• Exercise tasks:
1. Extract the passage of the policy-rate article below that begins at the words "He explained that" and ends after "of 23.6 percent.".
2. Continue the article below on the IEA's call for a higher policy rate in Ghana, starting after its last sentence.
++++ Exercise passage ++++
The Institute of Economic Affairs (IEA) is asking the Monetary Policy Committee (MPC) of the Bank of Ghana (BoG) to further increase the Monetary Policy Rate (MPR) to 19 per cent.
The proposed increment will be a 200-basis rise in the current policy rate of 17 percent, and comes as the Committee prepares to announce its decision on the MPR on Monday, May 23.
The MPR, the rate at which the Central Bank borrows from commercial banks, is also an Inflation Targeting (IT) tool to control the increase in the prices of goods and services.
There was a 250 basis points increase in the MPR two months ago from 14.5 percent to 17 percent, but, Dr John Kwabena Kwakye, Director of Research at IEA, noted that it had not fully exerted its impact on the inflationary pressures.
He explained that increasing the policy rate by an additional 200 basis could make credit exorbitantly costly and put renewed pressure on the Cedi.
However, such increment, together with increased food production and storage, subsidising public transport fares, and keeping strategic oil reserves, would help close the wide gap between the current policy rate of 17 percent and inflation, of 23.6 percent.
It would also reduce the aggregate demand in the economy and ease the risk of foreign currency outflows, providing some assurance to the markets that the BoG is committed to addressing the resurging inflation.
Dr Kwakye, has, therefore, urged the Central Bank to buttress any decision to increase the MPR with an effective communication strategy to make its intentions clear so that the Bank can rally the markets behind the decision.
He said that the Inflation Targeting framework may be relevant in dealing with second-round inflationary effects of initial supply or cost shocks and that strict reliance on the framework alone would not provide a lasting solution to Ghana’s inflationary challenges.
“That is the reason why there is a need for a comprehensive approach that includes direct targeting of the supply or cost elements,” he said.
Additionally, the Bulk Oil Storage and Transportation Company (BOST) – the state agency that manages the business of storage and transmission of fuel, should maintain strategic oil reserves that could be released to cushion pump prices in the midst of shocks.
++++ Data extracts ++++
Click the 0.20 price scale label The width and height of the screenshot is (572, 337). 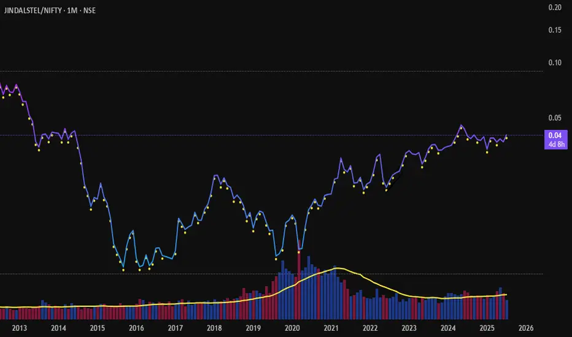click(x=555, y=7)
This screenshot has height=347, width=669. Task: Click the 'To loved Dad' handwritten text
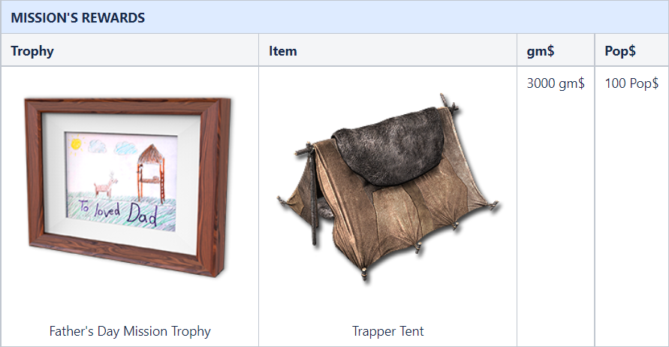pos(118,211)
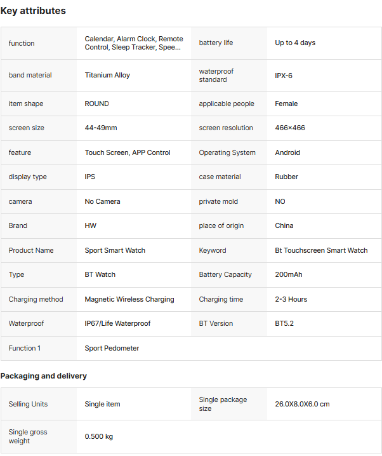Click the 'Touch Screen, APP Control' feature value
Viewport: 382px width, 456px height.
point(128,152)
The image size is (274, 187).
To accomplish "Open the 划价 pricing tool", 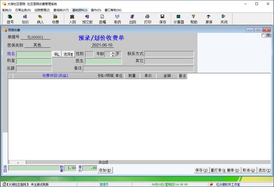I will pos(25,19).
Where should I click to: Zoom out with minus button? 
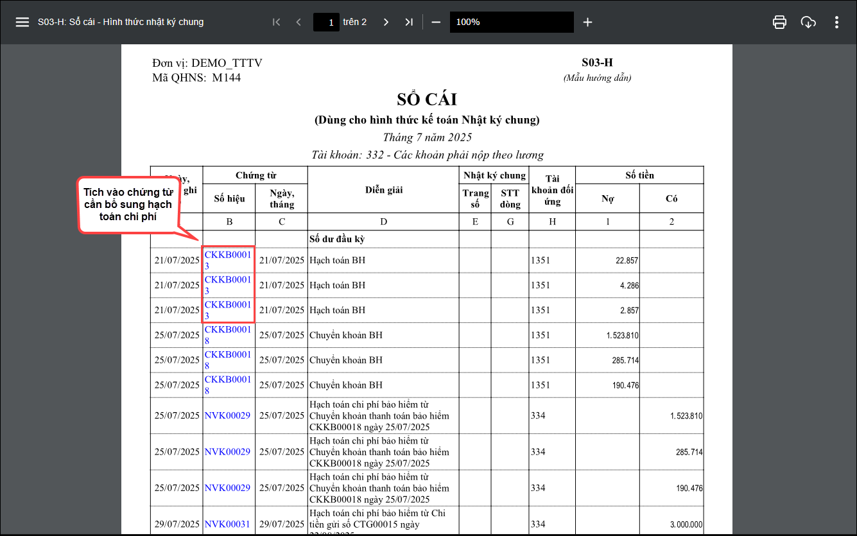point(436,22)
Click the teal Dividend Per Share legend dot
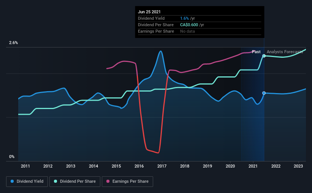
++++
++++ Data extracts ++++
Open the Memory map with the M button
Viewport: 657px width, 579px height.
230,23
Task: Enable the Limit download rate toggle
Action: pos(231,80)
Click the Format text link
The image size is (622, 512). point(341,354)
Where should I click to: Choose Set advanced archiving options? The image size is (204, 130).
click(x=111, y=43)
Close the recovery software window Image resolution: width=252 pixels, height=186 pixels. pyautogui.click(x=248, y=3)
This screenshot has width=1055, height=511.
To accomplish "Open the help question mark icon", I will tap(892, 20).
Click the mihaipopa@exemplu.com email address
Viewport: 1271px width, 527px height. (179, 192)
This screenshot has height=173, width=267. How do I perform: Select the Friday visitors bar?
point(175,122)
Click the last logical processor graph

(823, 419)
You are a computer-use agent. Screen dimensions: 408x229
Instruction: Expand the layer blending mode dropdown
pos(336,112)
++++
• Answers given:
1.
He explained that increasing the policy rate by an additional 200 basis could make credit exorbitantly costly and put renewed pressure on the Cedi.
However, such increment, together with increased food production and storage, subsidising public transport fares, and keeping strategic oil reserves, would help close the wide gap between the current policy rate of 17 percent and inflation, of 23.6 percent.

2.
There should also be a deliberate effort to increase food production and ensure storage and preservation of excess produce, especially during the peak seasons so that buffer stocks may be released to cushion prices amidst shocks and during the lean seasons.
Dr Kwakye said: “For transport, the public transport system should be improved and the availability of intra- and inter-city public transport increased.”
All these, he noted would help curtail the inflationary pressures and lessen the plight of Ghanaians in the current economic hardship.
In April, Ghana recorded inflation of 23.6 percent, the highest in 18 years and the 11th consecutive monthly increase.
This has resulted in the cost of living rising sharply across the country, with the prices of goods and services experiencing high increases.
The Central Bank attributed the situation to the global economy entering a period of profound uncertainty and fragility, in addition to the disruption of global supply chains by the COVID-19 pandemic.
Dr Ernest Addison, Governor, BoG, at the last MPC update, said the uncertainty surrounding price developments, including petroleum price adjustments and transportation costs, and exchange rate depreciation, and its impact on economic activities were weighing down business and consumer confidence.